**WHAT YOU WILL DO:** Please transcribe the data that follows, keeping every line exact.

**Stored items:**
-------
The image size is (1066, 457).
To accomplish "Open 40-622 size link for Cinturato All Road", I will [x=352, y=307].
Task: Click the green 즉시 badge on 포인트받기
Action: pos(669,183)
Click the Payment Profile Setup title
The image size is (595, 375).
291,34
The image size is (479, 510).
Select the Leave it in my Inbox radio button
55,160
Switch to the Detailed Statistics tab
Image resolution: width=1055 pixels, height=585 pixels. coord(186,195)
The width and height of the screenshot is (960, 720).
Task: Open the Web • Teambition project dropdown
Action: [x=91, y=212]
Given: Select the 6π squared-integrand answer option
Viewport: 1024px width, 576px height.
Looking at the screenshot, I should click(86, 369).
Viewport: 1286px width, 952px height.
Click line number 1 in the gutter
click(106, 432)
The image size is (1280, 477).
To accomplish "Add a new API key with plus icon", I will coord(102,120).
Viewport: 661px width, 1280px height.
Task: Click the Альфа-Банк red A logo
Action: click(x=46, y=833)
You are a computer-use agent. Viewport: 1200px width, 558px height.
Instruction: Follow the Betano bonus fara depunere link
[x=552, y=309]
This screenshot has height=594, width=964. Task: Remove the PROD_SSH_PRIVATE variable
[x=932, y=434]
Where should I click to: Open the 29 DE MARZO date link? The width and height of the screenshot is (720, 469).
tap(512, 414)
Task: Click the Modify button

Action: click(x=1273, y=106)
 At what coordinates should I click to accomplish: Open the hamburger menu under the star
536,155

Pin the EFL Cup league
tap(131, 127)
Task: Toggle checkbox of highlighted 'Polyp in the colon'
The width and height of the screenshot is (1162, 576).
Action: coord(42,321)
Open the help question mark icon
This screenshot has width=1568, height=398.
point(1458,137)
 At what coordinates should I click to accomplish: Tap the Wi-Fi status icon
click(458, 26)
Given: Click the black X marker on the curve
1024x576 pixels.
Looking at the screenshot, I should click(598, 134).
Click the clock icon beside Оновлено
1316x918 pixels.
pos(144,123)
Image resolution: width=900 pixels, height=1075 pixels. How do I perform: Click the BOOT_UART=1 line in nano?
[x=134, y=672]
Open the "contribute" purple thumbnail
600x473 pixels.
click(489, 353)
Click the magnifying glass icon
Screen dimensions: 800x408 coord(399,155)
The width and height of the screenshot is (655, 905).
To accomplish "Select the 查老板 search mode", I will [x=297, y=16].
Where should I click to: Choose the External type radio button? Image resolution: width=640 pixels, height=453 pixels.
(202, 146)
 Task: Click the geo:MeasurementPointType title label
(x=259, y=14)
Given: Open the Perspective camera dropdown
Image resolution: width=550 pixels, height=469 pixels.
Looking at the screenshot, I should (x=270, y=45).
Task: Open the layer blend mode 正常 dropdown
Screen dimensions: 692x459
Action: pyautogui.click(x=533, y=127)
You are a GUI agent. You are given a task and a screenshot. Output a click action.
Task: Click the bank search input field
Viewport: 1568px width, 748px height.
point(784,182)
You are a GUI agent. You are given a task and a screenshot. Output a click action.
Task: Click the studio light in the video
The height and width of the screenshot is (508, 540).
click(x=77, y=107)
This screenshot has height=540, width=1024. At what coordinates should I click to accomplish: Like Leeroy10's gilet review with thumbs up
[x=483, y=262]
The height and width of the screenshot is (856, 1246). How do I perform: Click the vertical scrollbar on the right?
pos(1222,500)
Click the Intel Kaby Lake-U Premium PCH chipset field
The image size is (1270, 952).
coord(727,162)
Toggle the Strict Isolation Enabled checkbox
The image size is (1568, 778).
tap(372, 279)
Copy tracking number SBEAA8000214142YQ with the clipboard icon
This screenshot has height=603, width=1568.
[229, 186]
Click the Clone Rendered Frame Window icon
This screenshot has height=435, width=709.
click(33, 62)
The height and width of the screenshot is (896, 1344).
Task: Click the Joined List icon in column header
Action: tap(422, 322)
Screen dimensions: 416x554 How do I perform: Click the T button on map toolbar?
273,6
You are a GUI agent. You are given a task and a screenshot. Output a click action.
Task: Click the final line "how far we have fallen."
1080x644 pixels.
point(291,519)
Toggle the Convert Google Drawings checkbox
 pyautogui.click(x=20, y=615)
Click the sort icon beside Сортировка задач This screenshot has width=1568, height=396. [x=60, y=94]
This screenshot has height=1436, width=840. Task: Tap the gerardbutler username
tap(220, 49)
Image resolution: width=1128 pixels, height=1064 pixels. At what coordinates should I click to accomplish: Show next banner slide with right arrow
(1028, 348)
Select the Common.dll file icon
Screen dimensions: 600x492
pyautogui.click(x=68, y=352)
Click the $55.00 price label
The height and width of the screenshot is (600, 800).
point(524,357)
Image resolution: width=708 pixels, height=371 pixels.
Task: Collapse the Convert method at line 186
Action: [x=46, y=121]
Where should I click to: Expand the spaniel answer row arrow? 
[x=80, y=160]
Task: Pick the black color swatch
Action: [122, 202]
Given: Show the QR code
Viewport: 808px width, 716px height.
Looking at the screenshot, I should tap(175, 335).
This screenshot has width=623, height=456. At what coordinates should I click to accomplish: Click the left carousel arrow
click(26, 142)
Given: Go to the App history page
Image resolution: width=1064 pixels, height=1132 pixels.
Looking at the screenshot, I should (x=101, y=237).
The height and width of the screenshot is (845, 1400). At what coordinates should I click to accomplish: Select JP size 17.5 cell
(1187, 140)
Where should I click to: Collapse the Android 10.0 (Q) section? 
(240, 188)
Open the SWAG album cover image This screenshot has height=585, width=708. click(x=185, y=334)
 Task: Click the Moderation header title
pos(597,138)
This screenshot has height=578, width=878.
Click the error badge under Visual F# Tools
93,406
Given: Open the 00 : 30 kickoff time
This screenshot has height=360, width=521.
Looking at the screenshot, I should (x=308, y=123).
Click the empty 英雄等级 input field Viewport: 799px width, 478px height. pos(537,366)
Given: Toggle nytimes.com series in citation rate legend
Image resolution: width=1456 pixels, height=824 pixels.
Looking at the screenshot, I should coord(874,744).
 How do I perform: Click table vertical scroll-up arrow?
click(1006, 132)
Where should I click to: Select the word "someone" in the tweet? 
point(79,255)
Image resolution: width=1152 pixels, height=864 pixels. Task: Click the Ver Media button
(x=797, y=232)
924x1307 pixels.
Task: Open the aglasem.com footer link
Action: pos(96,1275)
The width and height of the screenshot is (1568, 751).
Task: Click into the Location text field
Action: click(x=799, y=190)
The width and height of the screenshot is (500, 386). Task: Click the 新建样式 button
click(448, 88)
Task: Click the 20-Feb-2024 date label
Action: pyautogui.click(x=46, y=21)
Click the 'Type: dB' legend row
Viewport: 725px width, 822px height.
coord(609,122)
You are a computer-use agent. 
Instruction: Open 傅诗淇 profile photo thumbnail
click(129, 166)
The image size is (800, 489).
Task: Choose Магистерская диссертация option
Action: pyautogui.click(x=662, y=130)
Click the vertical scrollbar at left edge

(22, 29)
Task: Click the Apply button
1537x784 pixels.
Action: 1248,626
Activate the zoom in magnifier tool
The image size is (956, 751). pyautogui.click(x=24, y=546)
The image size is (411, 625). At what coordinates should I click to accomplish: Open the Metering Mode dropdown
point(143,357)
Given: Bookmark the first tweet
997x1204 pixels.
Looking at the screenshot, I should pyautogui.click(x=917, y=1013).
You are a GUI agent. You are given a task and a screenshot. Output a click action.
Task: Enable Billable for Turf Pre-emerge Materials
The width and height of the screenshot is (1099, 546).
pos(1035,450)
-------
**SOLUTION:**
The image size is (1066, 457).
To accomplish "Open 40-622 size link for Cinturato All Road", I will [x=352, y=307].
Task: Click the green 즉시 badge on 포인트받기
Action: pos(669,183)
Click the Payment Profile Setup title
The image size is (595, 375).
291,34
The image size is (479, 510).
Select the Leave it in my Inbox radio button
55,160
Switch to the Detailed Statistics tab
Image resolution: width=1055 pixels, height=585 pixels. coord(186,195)
The width and height of the screenshot is (960, 720).
Task: Open the Web • Teambition project dropdown
Action: [x=91, y=212]
Given: Select the 6π squared-integrand answer option
Viewport: 1024px width, 576px height.
Looking at the screenshot, I should click(86, 369).
Viewport: 1286px width, 952px height.
Click line number 1 in the gutter
click(106, 432)
The image size is (1280, 477).
To accomplish "Add a new API key with plus icon", I will coord(102,120).
Viewport: 661px width, 1280px height.
Task: Click the Альфа-Банк red A logo
Action: click(x=46, y=833)
You are a computer-use agent. Viewport: 1200px width, 558px height.
Instruction: Follow the Betano bonus fara depunere link
[x=552, y=309]
This screenshot has height=594, width=964. Task: Remove the PROD_SSH_PRIVATE variable
[x=932, y=434]
Where should I click to: Open the 29 DE MARZO date link? The width and height of the screenshot is (720, 469).
tap(512, 414)
Task: Click the Modify button

Action: click(x=1273, y=106)
 At what coordinates should I click to accomplish: Open the hamburger menu under the star
536,155

Pin the EFL Cup league
tap(131, 127)
Task: Toggle checkbox of highlighted 'Polyp in the colon'
The width and height of the screenshot is (1162, 576).
Action: coord(42,321)
Open the help question mark icon
This screenshot has width=1568, height=398.
point(1458,137)
 At what coordinates should I click to accomplish: Tap the Wi-Fi status icon
click(458, 26)
Given: Click the black X marker on the curve
1024x576 pixels.
Looking at the screenshot, I should click(598, 134).
Click the clock icon beside Оновлено
1316x918 pixels.
pos(144,123)
Image resolution: width=900 pixels, height=1075 pixels. How do I perform: Click the BOOT_UART=1 line in nano?
[x=134, y=672]
Open the "contribute" purple thumbnail
600x473 pixels.
click(489, 353)
Click the magnifying glass icon
Screen dimensions: 800x408 coord(399,155)
The width and height of the screenshot is (655, 905).
To accomplish "Select the 查老板 search mode", I will [x=297, y=16].
Where should I click to: Choose the External type radio button? Image resolution: width=640 pixels, height=453 pixels.
(202, 146)
 Task: Click the geo:MeasurementPointType title label
(x=259, y=14)
Given: Open the Perspective camera dropdown
Image resolution: width=550 pixels, height=469 pixels.
Looking at the screenshot, I should (x=270, y=45).
Task: Open the layer blend mode 正常 dropdown
Screen dimensions: 692x459
Action: pyautogui.click(x=533, y=127)
You are a GUI agent. You are given a task and a screenshot. Output a click action.
Task: Click the bank search input field
Viewport: 1568px width, 748px height.
point(784,182)
You are a GUI agent. You are given a task and a screenshot. Output a click action.
Task: Click the studio light in the video
The height and width of the screenshot is (508, 540).
click(x=77, y=107)
This screenshot has height=540, width=1024. At what coordinates should I click to accomplish: Like Leeroy10's gilet review with thumbs up
[x=483, y=262]
The height and width of the screenshot is (856, 1246). How do I perform: Click the vertical scrollbar on the right?
pos(1222,500)
Click the Intel Kaby Lake-U Premium PCH chipset field
The image size is (1270, 952).
coord(727,162)
Toggle the Strict Isolation Enabled checkbox
The image size is (1568, 778).
tap(372, 279)
Copy tracking number SBEAA8000214142YQ with the clipboard icon
This screenshot has height=603, width=1568.
[229, 186]
Click the Clone Rendered Frame Window icon
This screenshot has height=435, width=709.
click(33, 62)
The height and width of the screenshot is (896, 1344).
Task: Click the Joined List icon in column header
Action: tap(422, 322)
Screen dimensions: 416x554 How do I perform: Click the T button on map toolbar?
273,6
You are a GUI agent. You are given a task and a screenshot. Output a click action.
Task: Click the final line "how far we have fallen."
1080x644 pixels.
point(291,519)
Toggle the Convert Google Drawings checkbox
 pyautogui.click(x=20, y=615)
Click the sort icon beside Сортировка задач This screenshot has width=1568, height=396. [x=60, y=94]
This screenshot has height=1436, width=840. Task: Tap the gerardbutler username
tap(220, 49)
Image resolution: width=1128 pixels, height=1064 pixels. At what coordinates should I click to accomplish: Show next banner slide with right arrow
(1028, 348)
Select the Common.dll file icon
Screen dimensions: 600x492
pyautogui.click(x=68, y=352)
Click the $55.00 price label
The height and width of the screenshot is (600, 800).
point(524,357)
Image resolution: width=708 pixels, height=371 pixels.
Task: Collapse the Convert method at line 186
Action: [x=46, y=121]
Where should I click to: Expand the spaniel answer row arrow? 
[x=80, y=160]
Task: Pick the black color swatch
Action: [122, 202]
Given: Show the QR code
Viewport: 808px width, 716px height.
Looking at the screenshot, I should tap(175, 335).
This screenshot has width=623, height=456. At what coordinates should I click to accomplish: Click the left carousel arrow
click(26, 142)
Given: Go to the App history page
Image resolution: width=1064 pixels, height=1132 pixels.
Looking at the screenshot, I should (x=101, y=237).
The height and width of the screenshot is (845, 1400). At what coordinates should I click to accomplish: Select JP size 17.5 cell
(1187, 140)
Where should I click to: Collapse the Android 10.0 (Q) section? 
(240, 188)
Open the SWAG album cover image This screenshot has height=585, width=708. click(x=185, y=334)
 Task: Click the Moderation header title
pos(597,138)
This screenshot has height=578, width=878.
Click the error badge under Visual F# Tools
93,406
Given: Open the 00 : 30 kickoff time
This screenshot has height=360, width=521.
Looking at the screenshot, I should (x=308, y=123).
Click the empty 英雄等级 input field Viewport: 799px width, 478px height. pos(537,366)
Given: Toggle nytimes.com series in citation rate legend
Image resolution: width=1456 pixels, height=824 pixels.
Looking at the screenshot, I should coord(874,744).
 How do I perform: Click table vertical scroll-up arrow?
click(1006, 132)
Where should I click to: Select the word "someone" in the tweet? 
point(79,255)
Image resolution: width=1152 pixels, height=864 pixels. Task: Click the Ver Media button
(x=797, y=232)
924x1307 pixels.
Task: Open the aglasem.com footer link
Action: pos(96,1275)
The width and height of the screenshot is (1568, 751).
Task: Click into the Location text field
Action: click(x=799, y=190)
The width and height of the screenshot is (500, 386). Task: Click the 新建样式 button
click(448, 88)
Task: Click the 20-Feb-2024 date label
Action: pyautogui.click(x=46, y=21)
Click the 'Type: dB' legend row
Viewport: 725px width, 822px height.
coord(609,122)
You are a computer-use agent. 
Instruction: Open 傅诗淇 profile photo thumbnail
click(129, 166)
The image size is (800, 489).
Task: Choose Магистерская диссертация option
Action: pyautogui.click(x=662, y=130)
Click the vertical scrollbar at left edge

(22, 29)
Task: Click the Apply button
1537x784 pixels.
Action: 1248,626
Activate the zoom in magnifier tool
The image size is (956, 751). pyautogui.click(x=24, y=546)
The image size is (411, 625). At what coordinates should I click to accomplish: Open the Metering Mode dropdown
point(143,357)
Given: Bookmark the first tweet
997x1204 pixels.
Looking at the screenshot, I should pyautogui.click(x=917, y=1013).
You are a GUI agent. You are given a task and a screenshot. Output a click action.
Task: Enable Billable for Turf Pre-emerge Materials
The width and height of the screenshot is (1099, 546).
pos(1035,450)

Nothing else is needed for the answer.